Человек выходит на пустую сцену. За его спиной — кирпичная стена, пахнущая сырой штукатуркой и старым бархатом. Перед ним — черная бездна зрительного зала, где, кажется, даже воздух замер в ожидании чуда или провала. Этот человек — не актер в привычном понимании. Он — исследователь. Его тело — лаборатория, его нервная система — тончайший инструмент, а текст роли — карта неведомой земли, которую предстоит открыть заново. Именно так, с чистого листа, с «забытого» профессионализма, начинается подлинное постижение того, что мы называем Системой. И именно с этого должна начинаться любая серьезная попытка осмыслить наследие Константина Сергеевича Станиславского не как музейный экспонат, а как живой, пульсирующий организм, способный ответить на вызовы нашего растерянного, клипового, разобщенного мира.

Мы привыкли относиться к Системе как к сборнику упражнений, как к техническому регламенту, обеспечивающему бесперебойную работу актерского механизма. «Расслабьте мышцы», «идите от задачи», «общайтесь с партнером» — этот ритуальный шепот звучит в театральных институтах из года в год, превращаясь в заклинание, смысл которого давно выветрился. Но что, если Система — это не набор инструментов, а способ мышления? Что, если это не технология производства зрелища, а глубочайшая философская антропология, учение о том, как человек может стать живым в пространстве тотальной симуляции?
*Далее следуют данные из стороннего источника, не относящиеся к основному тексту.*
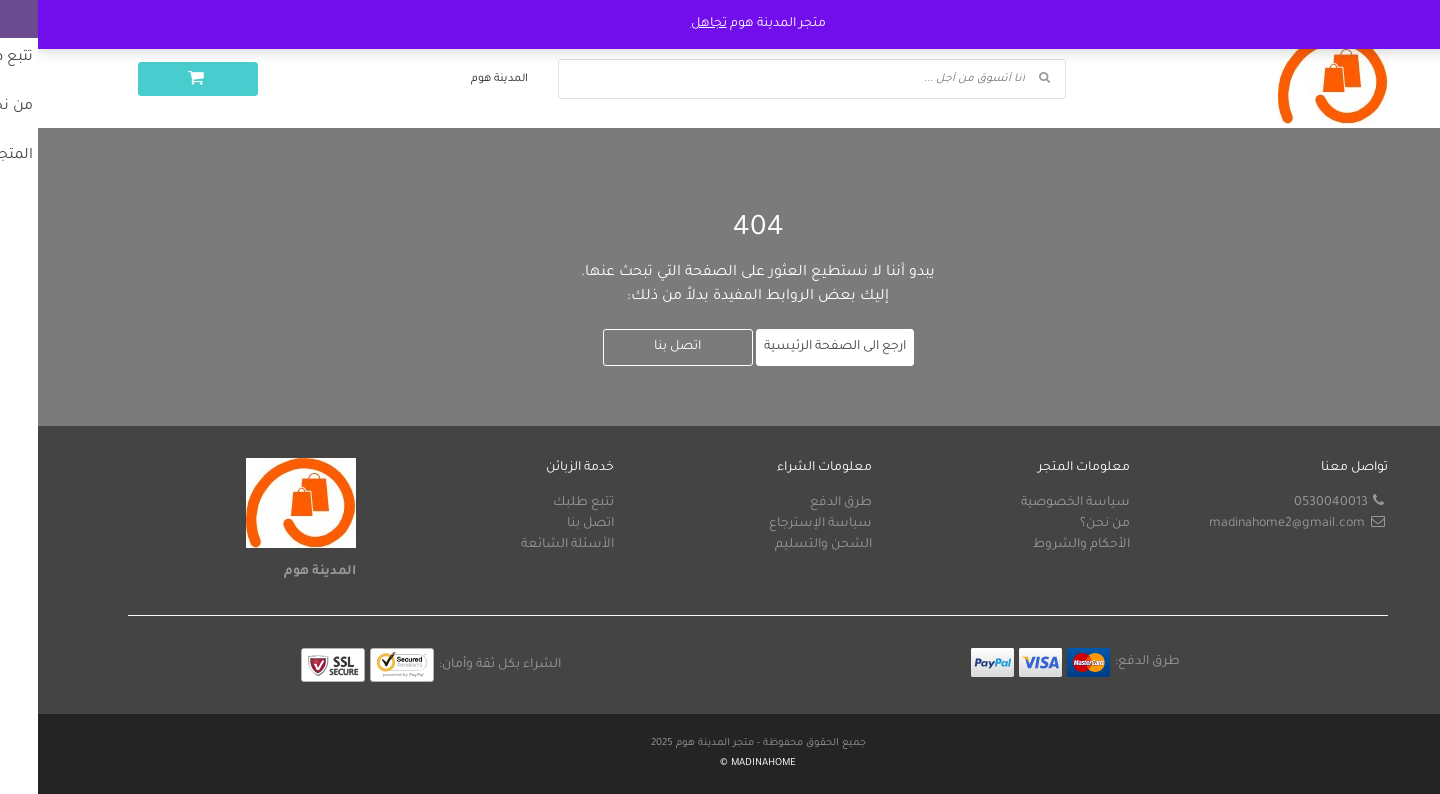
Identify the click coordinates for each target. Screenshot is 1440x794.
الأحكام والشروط (1043, 545)
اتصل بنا (639, 347)
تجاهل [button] (671, 24)
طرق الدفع (803, 503)
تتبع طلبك (545, 503)
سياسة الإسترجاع (782, 524)
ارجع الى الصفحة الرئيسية (797, 347)
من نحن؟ (1067, 524)
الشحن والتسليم (785, 545)
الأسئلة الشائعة (529, 545)
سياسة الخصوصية (1037, 503)
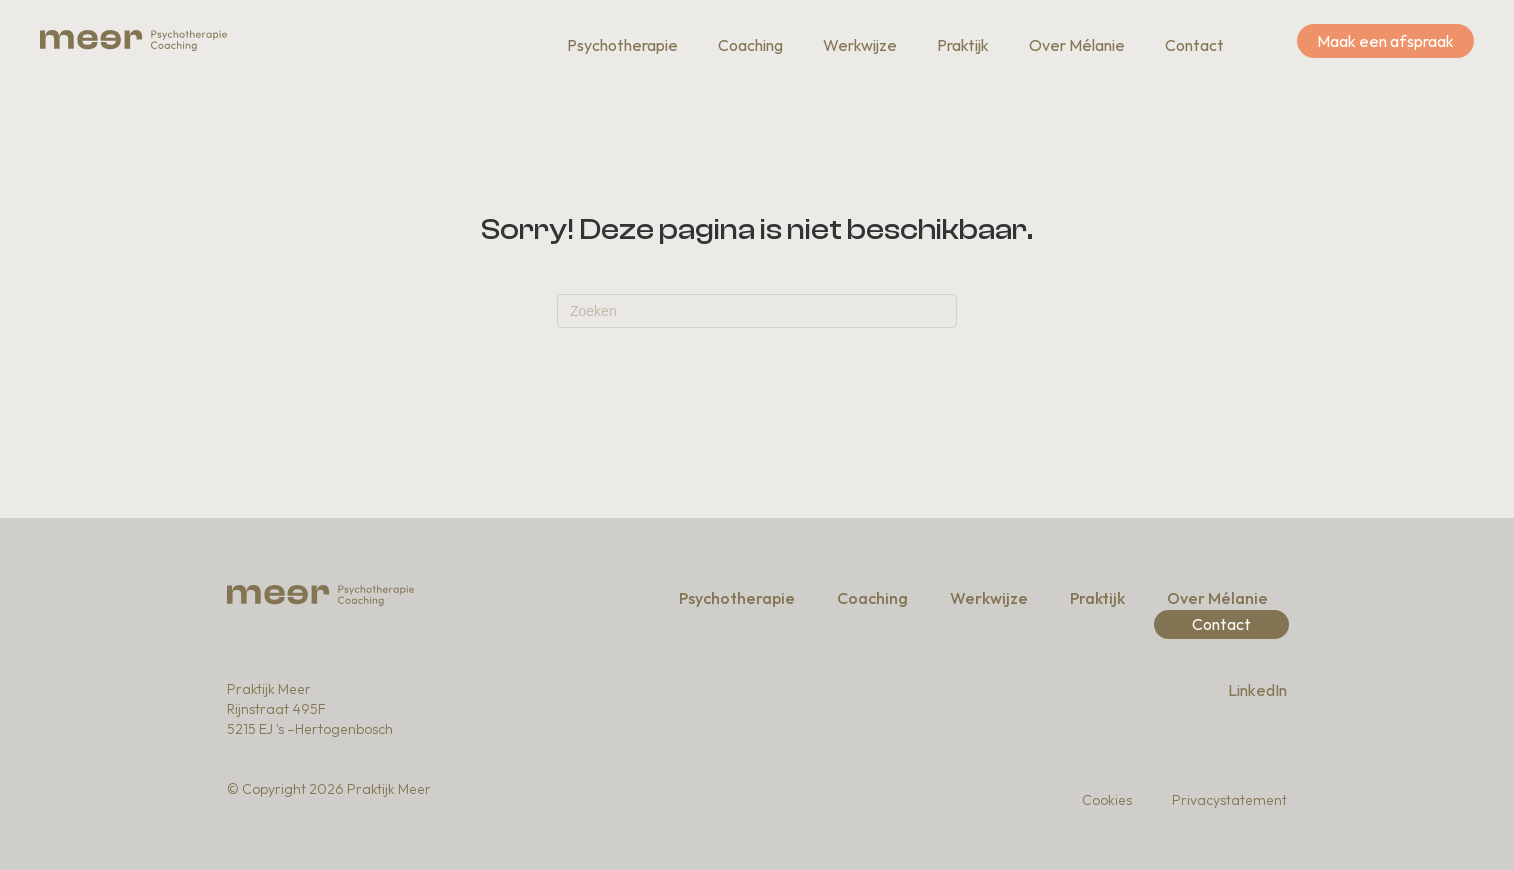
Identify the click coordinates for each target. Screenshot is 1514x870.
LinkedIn (1257, 690)
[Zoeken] (757, 311)
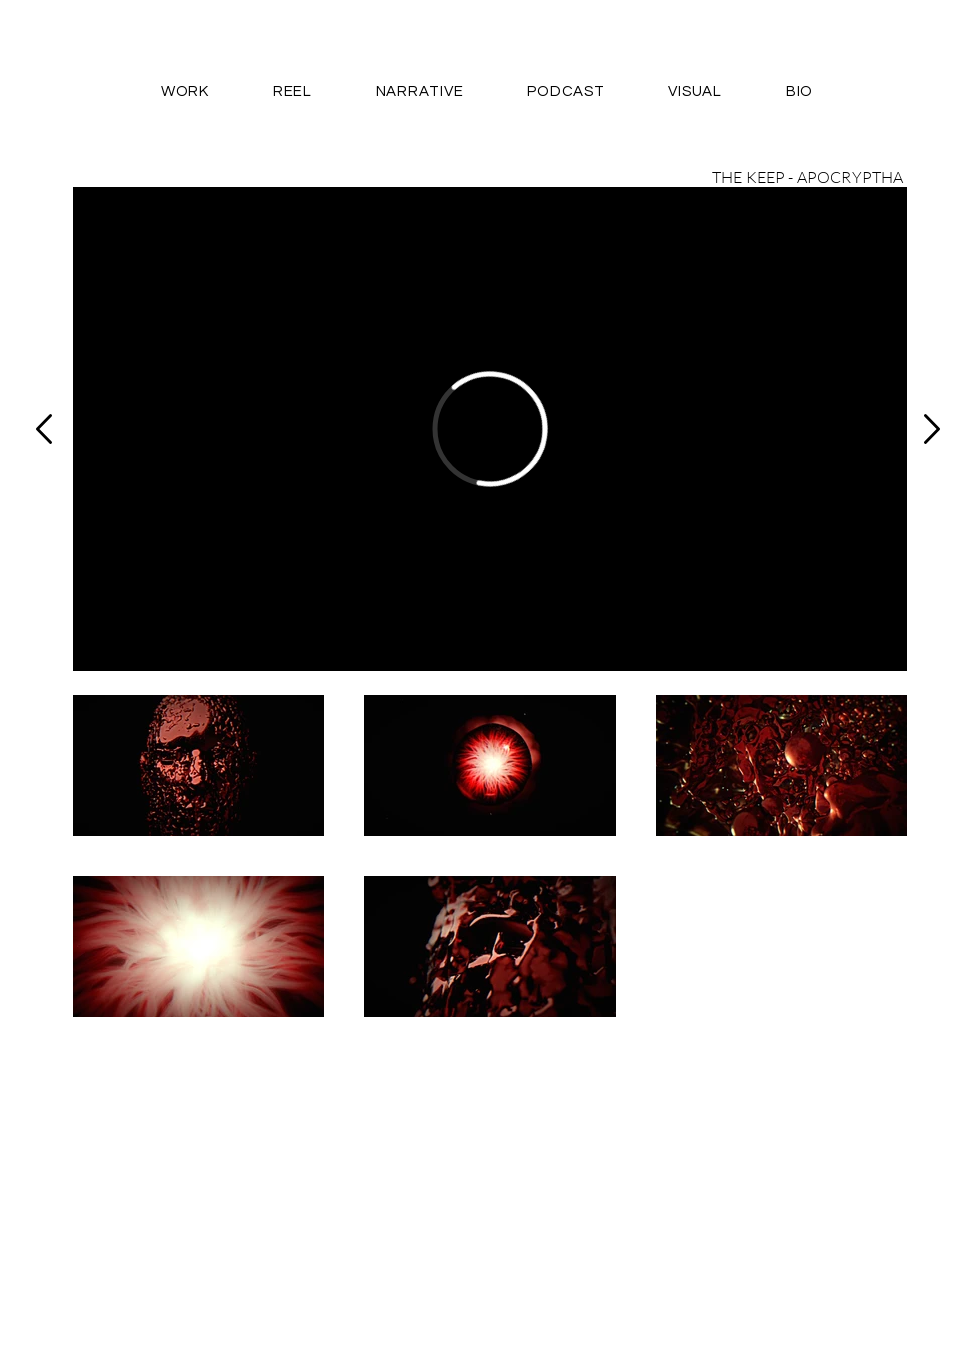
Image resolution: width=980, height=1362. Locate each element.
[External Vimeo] (490, 429)
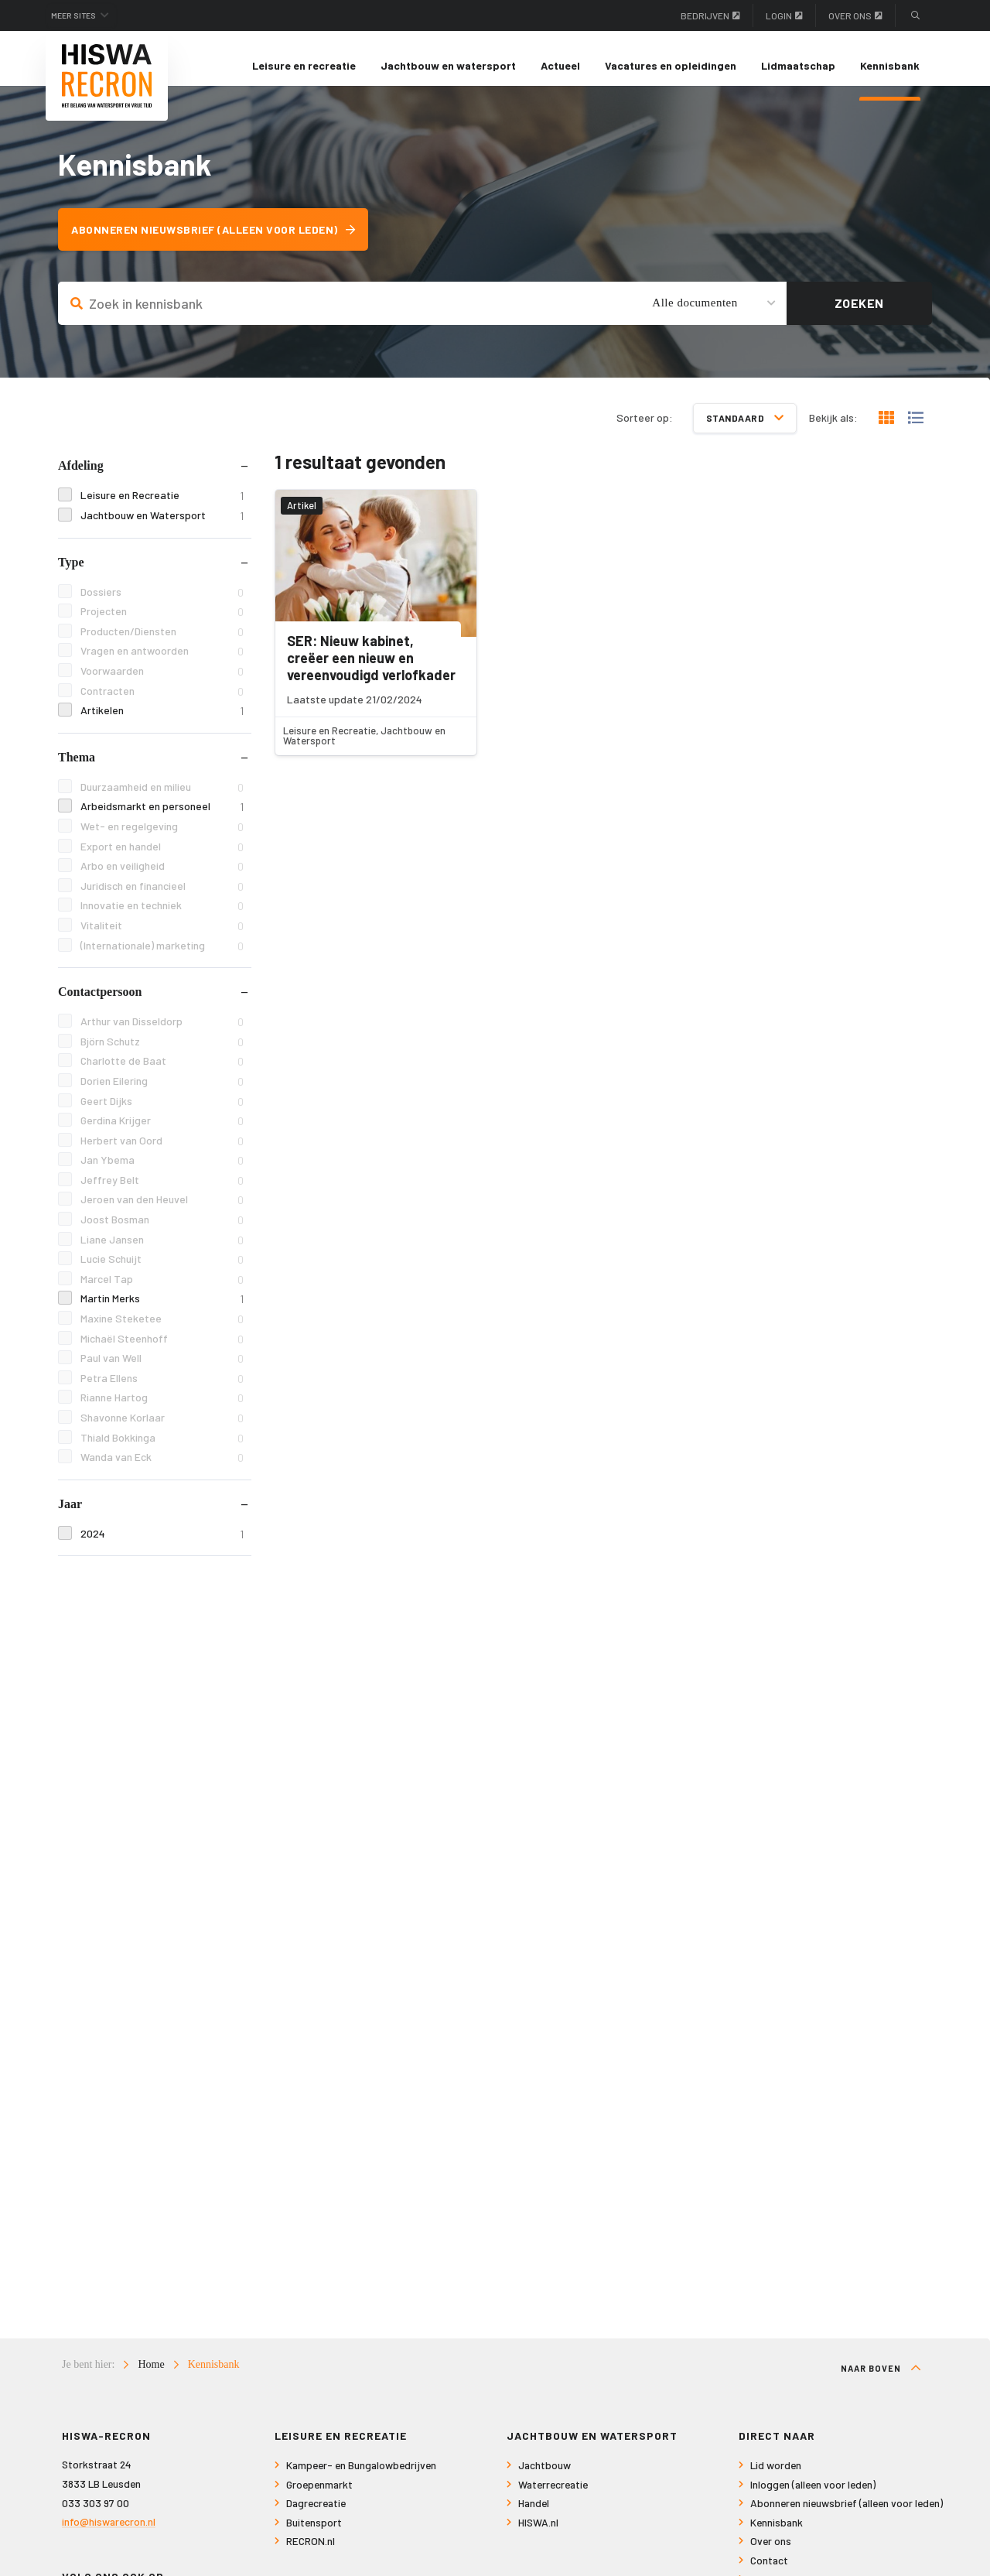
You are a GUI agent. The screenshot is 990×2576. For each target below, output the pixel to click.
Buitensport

Взглянем на сегодняшний день. Мы существуем в мире, который Жан Бодрийяр назвал бы гиперреальностью. Наши жесты отработаны фильтрами социальных сетей, наши эмоции отформатированы шаблонами голливудских блокбастеров, а интимные признания ставятся на поток в режиме прямых эфиров. Современный человек играет всегда. Он играет успешность, играет беззаботность в сторис, играет глубокомыслие. Мы стали виртуозами самопрезентации, но при этом почти полностью утратили связь с собственной органикой. На этом фоне призыв Станиславского к «жизни человеческого духа на сцене» звучит не как эстетический манифест, а как рецепт выживания.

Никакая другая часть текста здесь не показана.